:: GOAL OF THE EXERCISE ::
Set down all the lines below, each one exactly as shown.

:: PROVIDED DATA ::
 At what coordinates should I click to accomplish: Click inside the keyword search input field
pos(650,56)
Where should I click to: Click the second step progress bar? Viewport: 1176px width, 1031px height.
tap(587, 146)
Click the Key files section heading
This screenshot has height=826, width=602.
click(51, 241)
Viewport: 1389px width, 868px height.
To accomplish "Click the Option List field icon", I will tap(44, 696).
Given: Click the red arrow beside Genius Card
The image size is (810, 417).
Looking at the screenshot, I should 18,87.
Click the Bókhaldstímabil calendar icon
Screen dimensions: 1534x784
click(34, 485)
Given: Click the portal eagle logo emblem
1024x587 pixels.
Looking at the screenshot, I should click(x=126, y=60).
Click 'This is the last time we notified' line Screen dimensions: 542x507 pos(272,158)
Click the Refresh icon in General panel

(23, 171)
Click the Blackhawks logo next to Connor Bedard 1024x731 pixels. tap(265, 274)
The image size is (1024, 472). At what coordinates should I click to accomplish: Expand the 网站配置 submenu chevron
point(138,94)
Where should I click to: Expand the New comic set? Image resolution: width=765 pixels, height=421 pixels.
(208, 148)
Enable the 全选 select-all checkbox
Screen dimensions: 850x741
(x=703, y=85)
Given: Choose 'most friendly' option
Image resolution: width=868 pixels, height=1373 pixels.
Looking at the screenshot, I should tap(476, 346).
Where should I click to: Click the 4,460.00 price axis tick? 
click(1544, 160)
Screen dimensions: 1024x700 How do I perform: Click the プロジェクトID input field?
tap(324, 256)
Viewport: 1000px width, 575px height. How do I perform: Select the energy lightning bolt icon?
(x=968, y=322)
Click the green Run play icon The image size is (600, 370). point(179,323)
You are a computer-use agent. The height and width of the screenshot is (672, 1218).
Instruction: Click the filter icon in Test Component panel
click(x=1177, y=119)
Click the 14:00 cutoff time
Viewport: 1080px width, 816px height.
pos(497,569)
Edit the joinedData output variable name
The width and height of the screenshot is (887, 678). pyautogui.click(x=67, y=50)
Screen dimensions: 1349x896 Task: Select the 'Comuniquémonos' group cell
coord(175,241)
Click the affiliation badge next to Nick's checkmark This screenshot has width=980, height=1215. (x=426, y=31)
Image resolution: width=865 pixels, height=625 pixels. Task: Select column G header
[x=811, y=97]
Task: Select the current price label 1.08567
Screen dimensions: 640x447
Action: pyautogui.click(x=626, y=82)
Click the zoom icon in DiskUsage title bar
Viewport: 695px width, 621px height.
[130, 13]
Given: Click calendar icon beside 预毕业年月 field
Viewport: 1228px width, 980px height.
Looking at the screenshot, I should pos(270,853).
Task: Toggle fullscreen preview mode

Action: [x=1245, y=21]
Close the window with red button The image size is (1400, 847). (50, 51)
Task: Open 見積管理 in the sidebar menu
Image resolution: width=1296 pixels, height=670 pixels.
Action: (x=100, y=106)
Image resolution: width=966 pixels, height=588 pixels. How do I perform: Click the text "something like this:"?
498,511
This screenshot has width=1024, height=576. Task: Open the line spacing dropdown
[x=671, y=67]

:: THE COMPLETED TASK ::
 At what coordinates should I click to accomplish: Click inside the keyword search input field
pos(650,56)
Where should I click to: Click the second step progress bar? Viewport: 1176px width, 1031px height.
tap(587, 146)
Click the Key files section heading
This screenshot has height=826, width=602.
click(51, 241)
Viewport: 1389px width, 868px height.
To accomplish "Click the Option List field icon", I will tap(44, 696).
Given: Click the red arrow beside Genius Card
The image size is (810, 417).
Looking at the screenshot, I should 18,87.
Click the Bókhaldstímabil calendar icon
Screen dimensions: 1534x784
click(34, 485)
Given: Click the portal eagle logo emblem
1024x587 pixels.
Looking at the screenshot, I should click(x=126, y=60).
Click 'This is the last time we notified' line Screen dimensions: 542x507 pos(272,158)
Click the Refresh icon in General panel

(23, 171)
Click the Blackhawks logo next to Connor Bedard 1024x731 pixels. tap(265, 274)
The image size is (1024, 472). At what coordinates should I click to accomplish: Expand the 网站配置 submenu chevron
point(138,94)
Where should I click to: Expand the New comic set? Image resolution: width=765 pixels, height=421 pixels.
(208, 148)
Enable the 全选 select-all checkbox
Screen dimensions: 850x741
(x=703, y=85)
Given: Choose 'most friendly' option
Image resolution: width=868 pixels, height=1373 pixels.
Looking at the screenshot, I should tap(476, 346).
Where should I click to: Click the 4,460.00 price axis tick? 
click(1544, 160)
Screen dimensions: 1024x700 How do I perform: Click the プロジェクトID input field?
tap(324, 256)
Viewport: 1000px width, 575px height. How do I perform: Select the energy lightning bolt icon?
(x=968, y=322)
Click the green Run play icon The image size is (600, 370). point(179,323)
You are a computer-use agent. The height and width of the screenshot is (672, 1218).
Instruction: Click the filter icon in Test Component panel
click(x=1177, y=119)
Click the 14:00 cutoff time
Viewport: 1080px width, 816px height.
pos(497,569)
Edit the joinedData output variable name
The width and height of the screenshot is (887, 678). pyautogui.click(x=67, y=50)
Screen dimensions: 1349x896 Task: Select the 'Comuniquémonos' group cell
coord(175,241)
Click the affiliation badge next to Nick's checkmark This screenshot has width=980, height=1215. (x=426, y=31)
Image resolution: width=865 pixels, height=625 pixels. Task: Select column G header
[x=811, y=97]
Task: Select the current price label 1.08567
Screen dimensions: 640x447
Action: pyautogui.click(x=626, y=82)
Click the zoom icon in DiskUsage title bar
Viewport: 695px width, 621px height.
[130, 13]
Given: Click calendar icon beside 预毕业年月 field
Viewport: 1228px width, 980px height.
Looking at the screenshot, I should pos(270,853).
Task: Toggle fullscreen preview mode

Action: [x=1245, y=21]
Close the window with red button The image size is (1400, 847). (50, 51)
Task: Open 見積管理 in the sidebar menu
Image resolution: width=1296 pixels, height=670 pixels.
Action: (x=100, y=106)
Image resolution: width=966 pixels, height=588 pixels. How do I perform: Click the text "something like this:"?
498,511
This screenshot has width=1024, height=576. Task: Open the line spacing dropdown
[x=671, y=67]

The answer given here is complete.